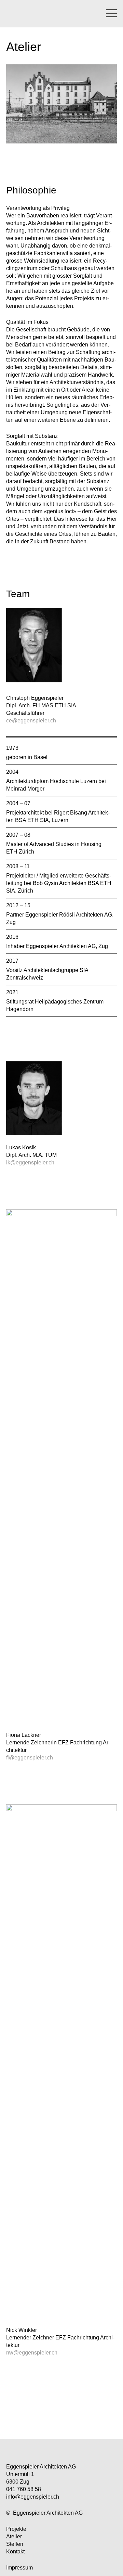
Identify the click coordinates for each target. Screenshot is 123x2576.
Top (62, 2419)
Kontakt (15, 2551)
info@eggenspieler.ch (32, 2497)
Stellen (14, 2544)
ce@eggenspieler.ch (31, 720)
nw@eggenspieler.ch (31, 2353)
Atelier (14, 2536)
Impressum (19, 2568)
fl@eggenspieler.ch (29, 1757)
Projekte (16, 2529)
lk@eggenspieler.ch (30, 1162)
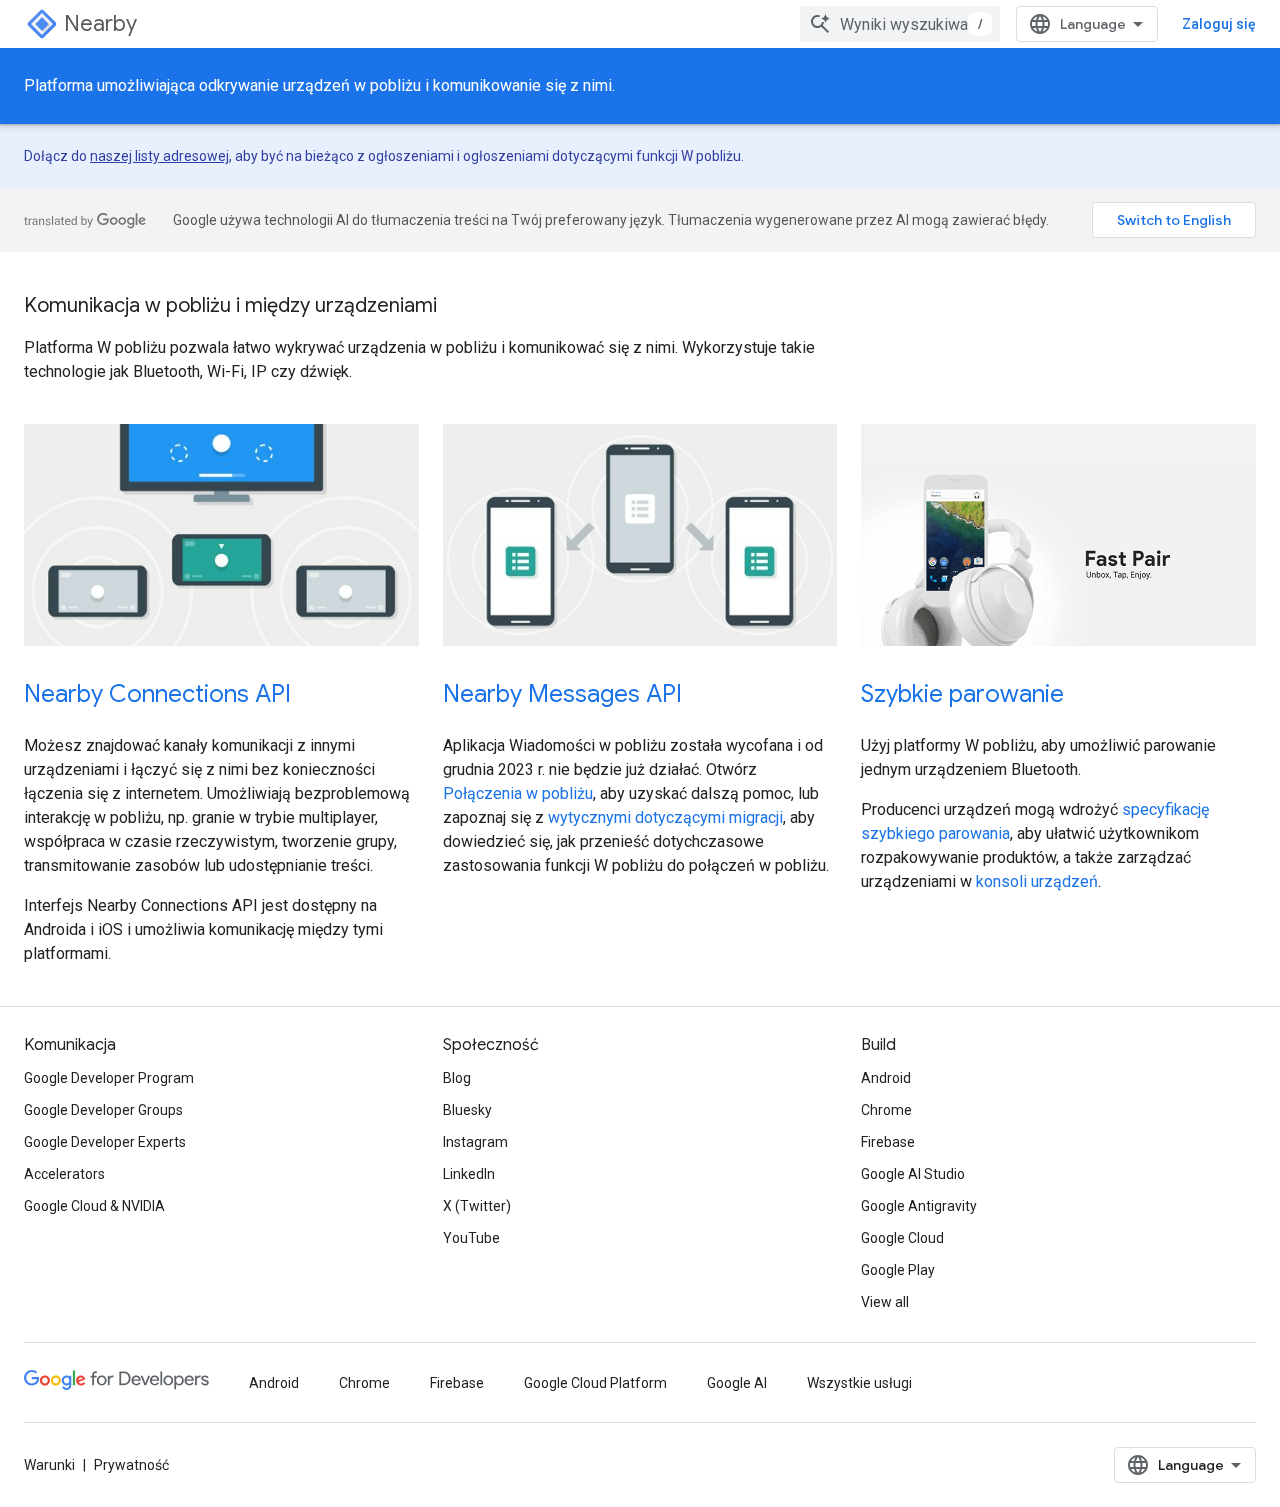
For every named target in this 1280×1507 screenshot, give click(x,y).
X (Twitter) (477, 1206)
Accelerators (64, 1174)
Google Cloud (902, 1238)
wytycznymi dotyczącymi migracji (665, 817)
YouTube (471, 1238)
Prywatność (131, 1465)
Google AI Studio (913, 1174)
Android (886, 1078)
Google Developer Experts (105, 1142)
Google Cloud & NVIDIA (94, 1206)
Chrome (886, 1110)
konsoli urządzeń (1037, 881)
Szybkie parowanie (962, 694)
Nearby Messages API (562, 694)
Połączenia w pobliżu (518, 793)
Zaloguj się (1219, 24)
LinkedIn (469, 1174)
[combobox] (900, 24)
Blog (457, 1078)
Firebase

◆ **Your assignment**
Each line of the data above is to be output exactly; the pictures are not to appear.

◆ **Exercise answer**
Identify the click coordinates for each target. Screenshot is 123x2576.
Top (62, 2419)
Kontakt (15, 2551)
info@eggenspieler.ch (32, 2497)
Stellen (14, 2544)
ce@eggenspieler.ch (31, 720)
nw@eggenspieler.ch (31, 2353)
Atelier (14, 2536)
Impressum (19, 2568)
fl@eggenspieler.ch (29, 1757)
Projekte (16, 2529)
lk@eggenspieler.ch (30, 1162)
For every named target in this 1280×1507 screenshot, give click(x,y).
X (Twitter) (477, 1206)
Accelerators (64, 1174)
Google Cloud (902, 1238)
wytycznymi dotyczącymi migracji (665, 817)
YouTube (471, 1238)
Prywatność (131, 1465)
Google AI Studio (913, 1174)
Android (886, 1078)
Google Developer Experts (105, 1142)
Google Cloud & NVIDIA (94, 1206)
Chrome (886, 1110)
konsoli urządzeń (1037, 881)
Szybkie parowanie (962, 694)
Nearby Messages API (562, 694)
Połączenia w pobliżu (518, 793)
Zaloguj się (1219, 24)
LinkedIn (469, 1174)
[combobox] (900, 24)
Blog (457, 1078)
Firebase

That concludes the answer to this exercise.